Orman işçilerinin, alevlerle savaşırken kullandıkları kişisel koruyucu ekipmanların, yangın söndürme araçlarının ve iletişim sistemlerinin yeterliliği ve modernliği hayati önem taşır. Yangınların hızla yayıldığı, rüzgarın aniden yön değiştirdiği anlarda, doğru ekipman ve kesintisiz iletişim, hayat kurtarıcı olabilir.

Yorgunluk ve Aşırı Çalışma:

Uzun süreli ve kesintisiz çalışma saatleri, orman işçilerinin fiziksel ve zihinsel yorgunluğunu artırır. Bu durum, anlık kararların kritik olduğu yangınla mücadelede hatalara ve can kayıplarına davetiye çıkarır. Çalışanların dinlenme sürelerine riayet edilmesi, güvenlikleri için elzemdir.

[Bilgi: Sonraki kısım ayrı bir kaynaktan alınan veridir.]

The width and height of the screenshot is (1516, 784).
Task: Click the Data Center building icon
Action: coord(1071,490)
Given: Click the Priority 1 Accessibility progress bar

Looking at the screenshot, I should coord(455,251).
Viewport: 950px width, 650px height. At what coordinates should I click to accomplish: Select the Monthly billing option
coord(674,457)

Koordinasyon ve Planlama Zafiyetleri:

Yangına müdahale süreçlerinin koordinasyonu ve planlaması, felaketin boyutunu doğrudan etkiler. Yangın rotalarının doğru belirlenmesi, işçilerin güvenli alanlara yönlendirilmesi ve tahliye planlarının etkin bir şekilde uygulanması, can kaybını önlemede kritik rol oynar. Bu noktada yaşanan eksiklikler, ne yazık ki telafisi mümkün olmayan sonuçlar doğurabiliyor.

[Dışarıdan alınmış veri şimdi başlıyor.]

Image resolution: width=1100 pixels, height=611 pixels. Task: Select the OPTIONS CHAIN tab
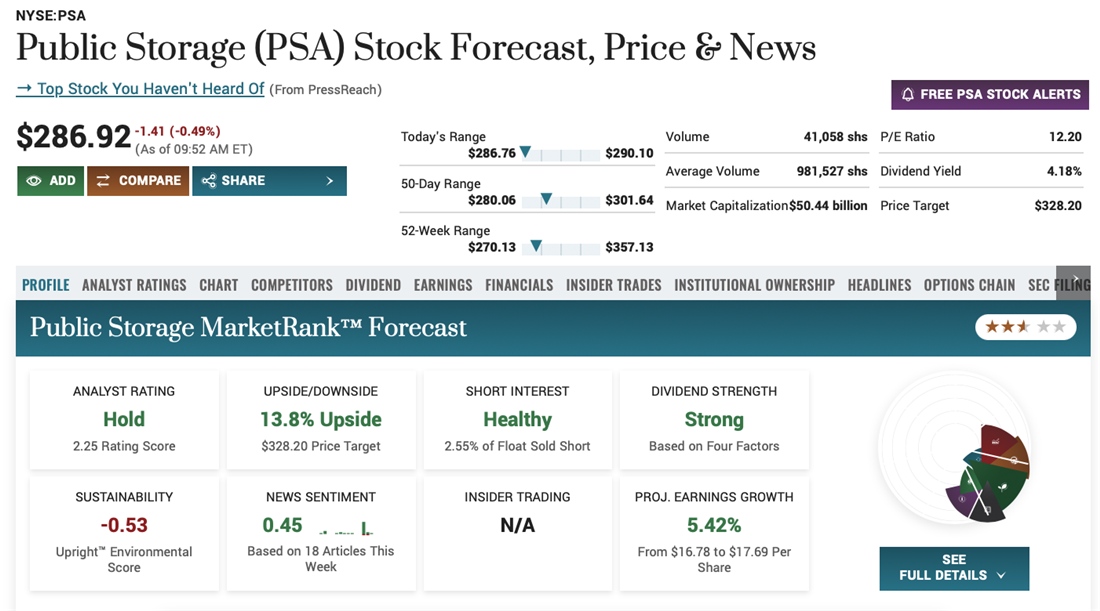(969, 285)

İdari İhmaller ve Hesap Verilemezlik:

Daha önceki birçok iş cinayetinde olduğu gibi, orman yangınlarında yaşanan can kayıplarının ardından da "ihmal" iddiaları gündeme geliyor. Ancak bu iddiaların ne kadarının soruşturulduğu, sorumluların ne kadarının hesap verdiği kamuoyunda merak konusu. Hesap verilebilirliğin olmadığı bir sistemde, benzer acıların yaşanmaya devam etmesi kaçınılmazdır.

Orman işçileri, doğayı ve vatanı korumak için kendi hayatlarını riske atan kahramanlarımızdır. Onların ölümleri, sadece aileleri için değil, tüm ülke için derin bir yaradır. Bu ölümlerin, sadece bir "kader" olarak görülmemesi, aksine sistematik sorunların ve ihmallerin bir sonucu olarak ele alınması gerekmektedir.

Artık yangınlarla mücadelede yalnızca söndürmeye odaklanmak yeterli değil. Yangınların neden çıktığı, neden bu kadar hızla yayıldığı ve en önemlisi neden işçilerimizin hayatlarını kaybettiği sorularına şeffaf ve kapsamlı yanıtlar bulunmalı. Bilimsel veriye dayalı, bütüncül bir afet yönetim stratejisi geliştirilmeli, orman işçilerinin çalışma koşulları iyileştirilmeli, eğitimleri ve ekipmanları uluslararası standartlara getirilmeli, liyakat esaslı atamalar yapılmalı ve ihmali olanlar mutlaka hesap vermelidir.

Unutmayalım ki, her yanan ağaç bir doğa katliamı, her kaybedilen can ise derin bir utançtır. Bu acılar son bulana dek, orman işçilerimizin çığlığını duyurmaya devam etmek, hepimizin sorumluluğudur.